(DATA TO EXAMINE Opens)
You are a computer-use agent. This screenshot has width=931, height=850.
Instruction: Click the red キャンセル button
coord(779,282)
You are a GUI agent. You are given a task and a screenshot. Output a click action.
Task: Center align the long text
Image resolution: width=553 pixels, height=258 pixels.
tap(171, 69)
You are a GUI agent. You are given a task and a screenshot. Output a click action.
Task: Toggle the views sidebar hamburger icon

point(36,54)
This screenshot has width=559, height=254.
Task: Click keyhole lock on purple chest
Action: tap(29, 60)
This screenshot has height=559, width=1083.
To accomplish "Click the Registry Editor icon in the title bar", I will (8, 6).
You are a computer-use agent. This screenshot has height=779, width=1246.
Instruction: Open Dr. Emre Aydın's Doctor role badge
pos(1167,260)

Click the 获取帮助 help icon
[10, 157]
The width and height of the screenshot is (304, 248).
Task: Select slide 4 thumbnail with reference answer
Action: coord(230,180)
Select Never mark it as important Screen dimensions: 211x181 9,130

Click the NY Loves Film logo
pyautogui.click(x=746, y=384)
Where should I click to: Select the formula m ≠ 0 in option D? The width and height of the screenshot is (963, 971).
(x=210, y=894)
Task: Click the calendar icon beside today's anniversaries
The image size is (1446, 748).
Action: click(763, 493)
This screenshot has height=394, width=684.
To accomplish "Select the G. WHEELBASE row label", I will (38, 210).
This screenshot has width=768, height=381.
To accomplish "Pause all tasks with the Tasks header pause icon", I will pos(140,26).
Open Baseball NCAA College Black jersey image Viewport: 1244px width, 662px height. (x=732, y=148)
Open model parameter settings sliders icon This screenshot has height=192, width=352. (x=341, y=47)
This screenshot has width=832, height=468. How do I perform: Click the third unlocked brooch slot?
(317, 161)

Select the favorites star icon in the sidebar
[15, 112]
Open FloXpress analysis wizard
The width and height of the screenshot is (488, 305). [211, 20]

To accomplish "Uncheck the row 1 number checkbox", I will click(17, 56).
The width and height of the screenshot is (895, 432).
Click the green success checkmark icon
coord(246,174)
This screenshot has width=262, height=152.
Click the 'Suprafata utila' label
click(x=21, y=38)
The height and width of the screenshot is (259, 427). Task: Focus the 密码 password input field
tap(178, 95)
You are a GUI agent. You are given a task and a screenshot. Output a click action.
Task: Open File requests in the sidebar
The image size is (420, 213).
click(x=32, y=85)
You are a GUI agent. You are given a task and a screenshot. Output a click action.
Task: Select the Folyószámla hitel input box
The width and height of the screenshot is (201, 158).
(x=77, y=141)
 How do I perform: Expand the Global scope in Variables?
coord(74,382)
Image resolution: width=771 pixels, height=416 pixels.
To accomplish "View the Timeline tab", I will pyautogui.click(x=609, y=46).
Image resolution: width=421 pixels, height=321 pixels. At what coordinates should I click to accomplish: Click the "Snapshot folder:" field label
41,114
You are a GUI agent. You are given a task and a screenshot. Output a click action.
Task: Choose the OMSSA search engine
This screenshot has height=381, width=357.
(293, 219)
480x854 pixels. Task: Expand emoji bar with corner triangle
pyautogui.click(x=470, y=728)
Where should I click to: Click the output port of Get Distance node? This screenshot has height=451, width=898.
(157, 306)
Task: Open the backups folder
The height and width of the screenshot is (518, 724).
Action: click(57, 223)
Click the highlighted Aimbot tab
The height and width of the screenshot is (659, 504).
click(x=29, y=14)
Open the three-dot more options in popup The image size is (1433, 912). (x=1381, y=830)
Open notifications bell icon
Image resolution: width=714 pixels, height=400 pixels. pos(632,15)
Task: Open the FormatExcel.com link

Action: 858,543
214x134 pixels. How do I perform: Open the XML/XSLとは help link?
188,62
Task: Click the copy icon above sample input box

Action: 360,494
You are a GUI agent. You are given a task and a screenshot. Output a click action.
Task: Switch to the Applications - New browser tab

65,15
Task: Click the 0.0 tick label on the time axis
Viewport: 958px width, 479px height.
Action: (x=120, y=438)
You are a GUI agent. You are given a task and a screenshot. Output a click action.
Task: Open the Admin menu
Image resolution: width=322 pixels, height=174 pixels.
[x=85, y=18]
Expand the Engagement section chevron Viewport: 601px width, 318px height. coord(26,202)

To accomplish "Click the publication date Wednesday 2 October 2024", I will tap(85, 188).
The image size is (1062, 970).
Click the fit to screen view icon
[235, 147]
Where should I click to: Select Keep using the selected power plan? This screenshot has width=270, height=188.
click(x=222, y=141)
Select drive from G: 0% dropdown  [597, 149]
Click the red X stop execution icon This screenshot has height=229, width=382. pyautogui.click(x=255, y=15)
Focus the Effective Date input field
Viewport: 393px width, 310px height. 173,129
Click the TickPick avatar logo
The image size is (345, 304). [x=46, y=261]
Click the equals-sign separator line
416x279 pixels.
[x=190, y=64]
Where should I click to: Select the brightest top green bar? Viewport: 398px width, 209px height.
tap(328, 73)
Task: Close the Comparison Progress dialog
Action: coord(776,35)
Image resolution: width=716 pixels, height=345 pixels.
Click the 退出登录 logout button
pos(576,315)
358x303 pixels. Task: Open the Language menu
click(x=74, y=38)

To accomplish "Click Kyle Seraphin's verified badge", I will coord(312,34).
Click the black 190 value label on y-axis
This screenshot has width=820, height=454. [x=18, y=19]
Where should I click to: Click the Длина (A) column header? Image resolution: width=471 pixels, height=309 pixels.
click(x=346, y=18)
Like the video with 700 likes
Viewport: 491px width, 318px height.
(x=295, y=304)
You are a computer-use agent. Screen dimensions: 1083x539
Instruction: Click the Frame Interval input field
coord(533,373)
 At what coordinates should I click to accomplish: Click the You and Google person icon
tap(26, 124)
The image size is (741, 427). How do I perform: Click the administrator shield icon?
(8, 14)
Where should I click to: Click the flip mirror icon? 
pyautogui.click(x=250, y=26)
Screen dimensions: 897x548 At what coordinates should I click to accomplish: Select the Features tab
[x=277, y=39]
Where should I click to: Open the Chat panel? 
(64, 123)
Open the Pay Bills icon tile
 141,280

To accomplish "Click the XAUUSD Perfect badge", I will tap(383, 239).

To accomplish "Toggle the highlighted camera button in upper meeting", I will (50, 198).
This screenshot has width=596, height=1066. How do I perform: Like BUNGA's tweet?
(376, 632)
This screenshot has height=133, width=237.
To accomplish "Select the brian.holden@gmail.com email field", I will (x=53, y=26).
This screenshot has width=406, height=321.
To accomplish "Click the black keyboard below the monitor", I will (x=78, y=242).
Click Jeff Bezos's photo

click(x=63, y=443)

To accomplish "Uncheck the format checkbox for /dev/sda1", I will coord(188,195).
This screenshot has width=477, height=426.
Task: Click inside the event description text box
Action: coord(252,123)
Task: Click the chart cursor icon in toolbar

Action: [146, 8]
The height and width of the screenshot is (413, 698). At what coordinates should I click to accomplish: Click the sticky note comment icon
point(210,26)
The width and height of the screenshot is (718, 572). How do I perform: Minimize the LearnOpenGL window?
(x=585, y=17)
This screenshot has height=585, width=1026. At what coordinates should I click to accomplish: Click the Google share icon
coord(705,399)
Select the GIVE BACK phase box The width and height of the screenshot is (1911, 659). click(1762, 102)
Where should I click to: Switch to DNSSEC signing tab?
(DATA TO EXAMINE Closes)
» WHAT YOU HAVE TO DO
Starting at the first line of the records above, please copy every line exactly through the line containing "Task: Center align the long text", and stop there.

» RESPONSE TO THE TASK
You are a computer-use agent. This screenshot has width=931, height=850.
Instruction: Click the red キャンセル button
coord(779,282)
You are a GUI agent. You are given a task and a screenshot. Output a click action.
Task: Center align the long text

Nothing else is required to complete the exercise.